---------- AVAILABLE DATA ----------

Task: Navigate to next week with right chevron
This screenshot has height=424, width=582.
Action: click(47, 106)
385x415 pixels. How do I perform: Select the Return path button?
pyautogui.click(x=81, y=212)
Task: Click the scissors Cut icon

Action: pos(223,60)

----------

* _EXERCISE DETAILS_
Your task is to reproduce exactly the lines that begin at the line containing "This screenshot has height=424, width=582." and end at the final line of the data above.

* _RESPONSE_
This screenshot has height=424, width=582.
Action: click(47, 106)
385x415 pixels. How do I perform: Select the Return path button?
pyautogui.click(x=81, y=212)
Task: Click the scissors Cut icon

Action: pos(223,60)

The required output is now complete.